The Article’s Appeal to Logos
Logos is the formation of noncontradictory logical arguments and supporting them by credible facts and statistics. The author establishes his logos when arguing whether a prestigious higher education is only beneficial or has flaws. While, at the beginning of the article, he admits that such education has obvious benefits, such as perspectives to be rich, it has many disadvantages, perhaps less obvious. The article is rich in examples: the example with Cleveland State is one of them. Others are examples of students who were passionate about their ideas when they were enrolled in prestigious universities but admitted then that “it is hard to build your soul when everyone around you is trying to sell theirs.” (Deresiewicz). By comparing different types of intellect, specifically social, analytical, and emotional, the author shows that universities trains only analytical intellect and, thus, do not contribute to the sustainable development of the personality. Thus, the author supports his claim by providing examples of different cases, citations of those enrolled in elite universities, and reflections about various types of intellect.
Conclusion
“The Disadvantages of an Elite Education” argues that, despite its apparent advantages, it does not help personal development and does not show how to understand the world better.
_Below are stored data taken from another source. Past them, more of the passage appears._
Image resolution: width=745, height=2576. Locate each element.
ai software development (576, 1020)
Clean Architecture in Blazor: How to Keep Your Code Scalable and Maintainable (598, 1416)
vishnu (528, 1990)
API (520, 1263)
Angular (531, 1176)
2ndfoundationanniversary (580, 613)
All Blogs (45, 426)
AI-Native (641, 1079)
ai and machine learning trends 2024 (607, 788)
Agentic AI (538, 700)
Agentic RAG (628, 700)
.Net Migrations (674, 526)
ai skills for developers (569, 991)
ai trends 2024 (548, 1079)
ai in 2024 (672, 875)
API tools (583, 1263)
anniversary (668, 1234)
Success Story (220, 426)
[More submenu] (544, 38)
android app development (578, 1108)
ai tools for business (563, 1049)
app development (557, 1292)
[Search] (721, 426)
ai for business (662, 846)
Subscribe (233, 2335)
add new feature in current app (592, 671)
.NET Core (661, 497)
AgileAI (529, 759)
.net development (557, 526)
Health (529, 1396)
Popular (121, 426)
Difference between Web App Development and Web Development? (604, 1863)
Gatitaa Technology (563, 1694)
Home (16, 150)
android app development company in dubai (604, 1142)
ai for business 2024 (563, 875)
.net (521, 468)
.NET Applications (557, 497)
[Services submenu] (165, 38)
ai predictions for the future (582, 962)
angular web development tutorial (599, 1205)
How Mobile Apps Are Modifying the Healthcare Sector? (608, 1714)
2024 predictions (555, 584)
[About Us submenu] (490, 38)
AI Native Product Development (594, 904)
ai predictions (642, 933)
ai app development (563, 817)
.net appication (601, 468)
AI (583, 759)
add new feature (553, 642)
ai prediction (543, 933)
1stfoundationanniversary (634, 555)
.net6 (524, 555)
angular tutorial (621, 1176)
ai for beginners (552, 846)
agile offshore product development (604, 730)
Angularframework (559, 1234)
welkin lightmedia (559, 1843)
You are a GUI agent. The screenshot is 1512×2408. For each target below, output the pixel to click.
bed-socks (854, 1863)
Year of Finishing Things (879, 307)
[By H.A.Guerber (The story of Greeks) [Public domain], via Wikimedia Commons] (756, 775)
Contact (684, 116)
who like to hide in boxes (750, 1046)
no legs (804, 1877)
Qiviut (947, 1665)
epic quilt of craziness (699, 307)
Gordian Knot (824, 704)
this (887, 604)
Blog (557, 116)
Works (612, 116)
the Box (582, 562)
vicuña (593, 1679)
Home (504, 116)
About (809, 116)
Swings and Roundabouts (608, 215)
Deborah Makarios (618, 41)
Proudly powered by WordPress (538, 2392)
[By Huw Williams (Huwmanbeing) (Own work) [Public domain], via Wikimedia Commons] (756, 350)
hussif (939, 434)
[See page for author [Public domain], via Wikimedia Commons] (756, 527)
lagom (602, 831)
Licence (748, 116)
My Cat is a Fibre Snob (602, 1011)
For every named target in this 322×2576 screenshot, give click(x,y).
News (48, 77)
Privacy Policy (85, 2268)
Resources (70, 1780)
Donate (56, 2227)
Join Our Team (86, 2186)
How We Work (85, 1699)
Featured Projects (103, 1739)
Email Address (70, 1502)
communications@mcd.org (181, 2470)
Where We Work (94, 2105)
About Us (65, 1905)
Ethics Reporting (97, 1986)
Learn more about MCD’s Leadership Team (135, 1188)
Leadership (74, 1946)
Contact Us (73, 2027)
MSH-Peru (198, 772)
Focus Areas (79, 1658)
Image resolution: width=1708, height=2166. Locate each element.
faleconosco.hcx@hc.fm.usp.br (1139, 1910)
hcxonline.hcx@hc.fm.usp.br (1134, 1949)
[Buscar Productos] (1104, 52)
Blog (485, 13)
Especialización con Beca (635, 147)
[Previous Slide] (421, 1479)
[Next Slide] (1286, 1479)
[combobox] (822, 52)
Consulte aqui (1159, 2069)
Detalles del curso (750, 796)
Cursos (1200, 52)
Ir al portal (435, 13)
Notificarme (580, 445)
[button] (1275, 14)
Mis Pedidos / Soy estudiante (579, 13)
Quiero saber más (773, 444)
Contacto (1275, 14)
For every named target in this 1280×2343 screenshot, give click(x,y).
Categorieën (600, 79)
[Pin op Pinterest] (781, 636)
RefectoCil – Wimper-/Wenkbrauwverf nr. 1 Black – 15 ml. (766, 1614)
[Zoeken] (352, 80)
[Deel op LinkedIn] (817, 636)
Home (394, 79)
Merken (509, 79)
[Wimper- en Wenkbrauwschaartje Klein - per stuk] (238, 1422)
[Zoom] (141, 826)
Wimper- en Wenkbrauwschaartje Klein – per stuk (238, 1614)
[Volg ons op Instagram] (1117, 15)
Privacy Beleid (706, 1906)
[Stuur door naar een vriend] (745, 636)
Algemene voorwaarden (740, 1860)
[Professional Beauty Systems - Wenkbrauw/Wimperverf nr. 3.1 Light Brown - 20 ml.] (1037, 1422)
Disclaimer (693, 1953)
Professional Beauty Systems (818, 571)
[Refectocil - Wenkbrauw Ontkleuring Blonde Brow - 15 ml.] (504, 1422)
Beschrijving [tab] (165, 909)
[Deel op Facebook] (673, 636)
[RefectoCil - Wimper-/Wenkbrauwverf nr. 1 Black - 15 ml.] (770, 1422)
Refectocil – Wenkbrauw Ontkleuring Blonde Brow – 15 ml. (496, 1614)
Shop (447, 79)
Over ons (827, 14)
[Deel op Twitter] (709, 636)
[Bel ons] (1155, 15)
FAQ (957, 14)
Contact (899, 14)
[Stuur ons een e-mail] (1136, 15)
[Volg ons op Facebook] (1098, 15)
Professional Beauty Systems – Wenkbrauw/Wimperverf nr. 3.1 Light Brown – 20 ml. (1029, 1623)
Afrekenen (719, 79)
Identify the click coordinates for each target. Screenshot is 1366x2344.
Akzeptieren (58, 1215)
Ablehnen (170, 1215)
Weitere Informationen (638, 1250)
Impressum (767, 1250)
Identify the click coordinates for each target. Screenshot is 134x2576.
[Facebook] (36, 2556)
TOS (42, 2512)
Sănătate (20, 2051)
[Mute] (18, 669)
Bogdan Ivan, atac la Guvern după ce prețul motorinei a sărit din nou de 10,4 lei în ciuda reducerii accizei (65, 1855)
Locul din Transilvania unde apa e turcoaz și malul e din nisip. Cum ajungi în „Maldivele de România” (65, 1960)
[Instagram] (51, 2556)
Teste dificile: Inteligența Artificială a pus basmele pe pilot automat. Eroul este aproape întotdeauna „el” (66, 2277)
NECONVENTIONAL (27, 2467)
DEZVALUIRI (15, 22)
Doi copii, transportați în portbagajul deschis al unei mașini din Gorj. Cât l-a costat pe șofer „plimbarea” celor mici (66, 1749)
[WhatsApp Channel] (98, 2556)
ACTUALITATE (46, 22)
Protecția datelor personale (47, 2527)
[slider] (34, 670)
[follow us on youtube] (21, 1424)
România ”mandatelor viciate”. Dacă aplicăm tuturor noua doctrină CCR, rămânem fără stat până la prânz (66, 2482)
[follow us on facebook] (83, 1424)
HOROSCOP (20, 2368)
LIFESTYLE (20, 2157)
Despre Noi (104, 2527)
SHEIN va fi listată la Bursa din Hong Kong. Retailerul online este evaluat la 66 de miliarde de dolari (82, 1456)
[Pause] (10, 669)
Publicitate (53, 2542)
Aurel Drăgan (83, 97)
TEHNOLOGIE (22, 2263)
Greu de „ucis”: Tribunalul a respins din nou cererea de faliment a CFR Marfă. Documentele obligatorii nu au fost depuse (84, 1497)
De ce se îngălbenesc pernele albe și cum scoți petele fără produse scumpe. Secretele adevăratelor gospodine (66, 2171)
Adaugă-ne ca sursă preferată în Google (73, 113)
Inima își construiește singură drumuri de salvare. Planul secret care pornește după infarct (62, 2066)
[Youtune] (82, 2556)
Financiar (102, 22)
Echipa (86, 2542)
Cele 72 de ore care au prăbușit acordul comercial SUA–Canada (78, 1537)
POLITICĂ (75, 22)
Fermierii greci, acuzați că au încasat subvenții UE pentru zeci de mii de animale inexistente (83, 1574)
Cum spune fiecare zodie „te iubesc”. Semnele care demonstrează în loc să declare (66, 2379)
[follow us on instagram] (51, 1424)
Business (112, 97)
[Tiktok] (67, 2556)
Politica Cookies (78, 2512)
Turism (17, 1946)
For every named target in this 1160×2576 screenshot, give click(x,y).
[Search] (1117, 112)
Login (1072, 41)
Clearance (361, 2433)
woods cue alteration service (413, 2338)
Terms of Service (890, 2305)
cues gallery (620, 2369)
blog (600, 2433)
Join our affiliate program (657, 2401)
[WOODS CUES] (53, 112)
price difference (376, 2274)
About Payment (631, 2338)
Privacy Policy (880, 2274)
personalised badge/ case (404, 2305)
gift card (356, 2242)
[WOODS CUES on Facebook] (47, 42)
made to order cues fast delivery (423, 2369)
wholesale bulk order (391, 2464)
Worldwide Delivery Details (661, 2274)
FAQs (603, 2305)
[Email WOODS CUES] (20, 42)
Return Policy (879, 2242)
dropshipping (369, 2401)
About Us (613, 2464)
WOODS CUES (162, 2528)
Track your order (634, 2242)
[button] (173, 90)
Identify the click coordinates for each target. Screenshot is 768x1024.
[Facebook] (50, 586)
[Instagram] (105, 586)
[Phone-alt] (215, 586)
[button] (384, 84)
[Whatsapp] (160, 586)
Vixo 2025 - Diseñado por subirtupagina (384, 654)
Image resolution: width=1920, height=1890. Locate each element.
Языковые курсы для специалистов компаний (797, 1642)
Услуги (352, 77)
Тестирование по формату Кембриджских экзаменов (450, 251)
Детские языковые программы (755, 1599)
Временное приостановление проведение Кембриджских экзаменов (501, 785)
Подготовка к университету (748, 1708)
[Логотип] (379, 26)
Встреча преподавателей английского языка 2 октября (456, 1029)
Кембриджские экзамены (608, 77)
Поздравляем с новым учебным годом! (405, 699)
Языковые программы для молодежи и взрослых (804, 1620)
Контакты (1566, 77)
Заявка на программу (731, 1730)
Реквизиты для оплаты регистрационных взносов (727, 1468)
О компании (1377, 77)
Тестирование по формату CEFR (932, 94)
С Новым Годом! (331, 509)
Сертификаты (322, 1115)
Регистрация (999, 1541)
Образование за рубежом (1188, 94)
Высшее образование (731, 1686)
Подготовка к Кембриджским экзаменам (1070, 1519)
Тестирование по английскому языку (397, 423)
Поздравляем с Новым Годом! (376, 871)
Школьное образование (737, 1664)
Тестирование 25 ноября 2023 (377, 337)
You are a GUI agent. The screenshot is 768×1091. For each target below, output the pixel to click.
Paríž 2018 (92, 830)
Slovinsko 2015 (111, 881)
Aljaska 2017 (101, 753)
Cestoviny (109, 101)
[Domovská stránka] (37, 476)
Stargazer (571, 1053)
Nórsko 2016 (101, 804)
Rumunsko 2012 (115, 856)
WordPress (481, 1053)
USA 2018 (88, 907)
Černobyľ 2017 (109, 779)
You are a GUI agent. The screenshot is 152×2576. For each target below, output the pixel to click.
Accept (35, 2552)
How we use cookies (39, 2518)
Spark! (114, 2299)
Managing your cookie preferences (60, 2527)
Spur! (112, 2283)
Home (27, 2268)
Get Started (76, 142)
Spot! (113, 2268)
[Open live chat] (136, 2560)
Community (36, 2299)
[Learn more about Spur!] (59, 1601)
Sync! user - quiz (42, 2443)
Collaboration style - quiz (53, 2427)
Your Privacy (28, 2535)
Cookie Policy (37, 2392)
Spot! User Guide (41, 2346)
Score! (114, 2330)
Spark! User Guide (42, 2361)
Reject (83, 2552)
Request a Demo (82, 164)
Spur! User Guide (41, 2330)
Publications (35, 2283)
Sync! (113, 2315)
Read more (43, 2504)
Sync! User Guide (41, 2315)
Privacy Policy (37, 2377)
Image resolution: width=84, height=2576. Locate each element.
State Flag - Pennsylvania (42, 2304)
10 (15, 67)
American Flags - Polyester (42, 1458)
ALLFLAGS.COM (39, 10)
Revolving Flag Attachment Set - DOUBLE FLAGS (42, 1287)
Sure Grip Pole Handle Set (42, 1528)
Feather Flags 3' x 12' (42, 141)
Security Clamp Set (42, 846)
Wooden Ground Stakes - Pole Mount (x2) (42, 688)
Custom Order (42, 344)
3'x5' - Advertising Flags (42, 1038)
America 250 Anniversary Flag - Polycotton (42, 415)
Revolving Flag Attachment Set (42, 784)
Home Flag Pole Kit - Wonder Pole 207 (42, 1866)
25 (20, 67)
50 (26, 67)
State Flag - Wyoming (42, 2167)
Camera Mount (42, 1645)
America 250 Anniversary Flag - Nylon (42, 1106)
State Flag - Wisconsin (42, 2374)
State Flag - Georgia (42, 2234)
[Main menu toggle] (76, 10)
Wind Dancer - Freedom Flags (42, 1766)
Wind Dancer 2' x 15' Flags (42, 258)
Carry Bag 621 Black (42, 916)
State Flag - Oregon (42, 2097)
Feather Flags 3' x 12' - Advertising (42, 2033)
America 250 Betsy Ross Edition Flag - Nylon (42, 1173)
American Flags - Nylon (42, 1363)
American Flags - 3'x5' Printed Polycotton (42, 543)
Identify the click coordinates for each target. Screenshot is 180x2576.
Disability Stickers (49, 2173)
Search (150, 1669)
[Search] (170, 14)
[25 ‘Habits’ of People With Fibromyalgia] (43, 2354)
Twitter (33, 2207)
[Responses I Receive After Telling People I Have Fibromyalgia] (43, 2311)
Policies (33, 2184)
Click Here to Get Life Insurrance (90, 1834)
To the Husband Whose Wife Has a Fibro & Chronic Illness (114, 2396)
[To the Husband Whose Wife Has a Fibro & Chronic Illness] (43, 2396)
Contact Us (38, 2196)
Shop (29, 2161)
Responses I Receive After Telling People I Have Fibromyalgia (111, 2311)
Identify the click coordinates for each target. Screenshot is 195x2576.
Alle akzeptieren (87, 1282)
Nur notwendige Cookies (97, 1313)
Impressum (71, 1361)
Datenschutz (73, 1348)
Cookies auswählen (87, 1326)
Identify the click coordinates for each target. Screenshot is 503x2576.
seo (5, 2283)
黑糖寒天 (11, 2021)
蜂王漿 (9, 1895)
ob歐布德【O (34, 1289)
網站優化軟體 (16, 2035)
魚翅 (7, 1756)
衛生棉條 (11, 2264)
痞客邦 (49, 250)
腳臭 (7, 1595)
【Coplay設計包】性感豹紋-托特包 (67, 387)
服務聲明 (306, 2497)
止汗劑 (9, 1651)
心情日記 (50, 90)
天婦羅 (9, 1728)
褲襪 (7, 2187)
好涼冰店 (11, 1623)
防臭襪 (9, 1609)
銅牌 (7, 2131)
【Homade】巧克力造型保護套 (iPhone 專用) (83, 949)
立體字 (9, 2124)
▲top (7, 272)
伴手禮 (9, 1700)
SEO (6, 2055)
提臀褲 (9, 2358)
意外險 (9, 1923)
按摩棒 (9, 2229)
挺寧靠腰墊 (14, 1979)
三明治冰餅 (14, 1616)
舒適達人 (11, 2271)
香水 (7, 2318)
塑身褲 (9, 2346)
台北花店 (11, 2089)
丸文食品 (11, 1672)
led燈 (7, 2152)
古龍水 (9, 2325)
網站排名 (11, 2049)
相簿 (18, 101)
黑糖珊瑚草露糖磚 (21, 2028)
The author has experience as a student and an employee of elite universities, making his thoughts about elite education persuasive. Deresiewicz describes his reflections clearly and concisely and strengthens them by examples. Those examples are vivid and evoke emotions in readers, bringing them to understanding the author’s point of view and prompting to believe in it. In my opinion, the article is convincing: the author successfully shows that elite education is not only beneficial, as it is usually presented.
Work Cited
Deresiewicz, William. “The Disadvantages of an Elite Education.” The American Scholar, 2008, Web.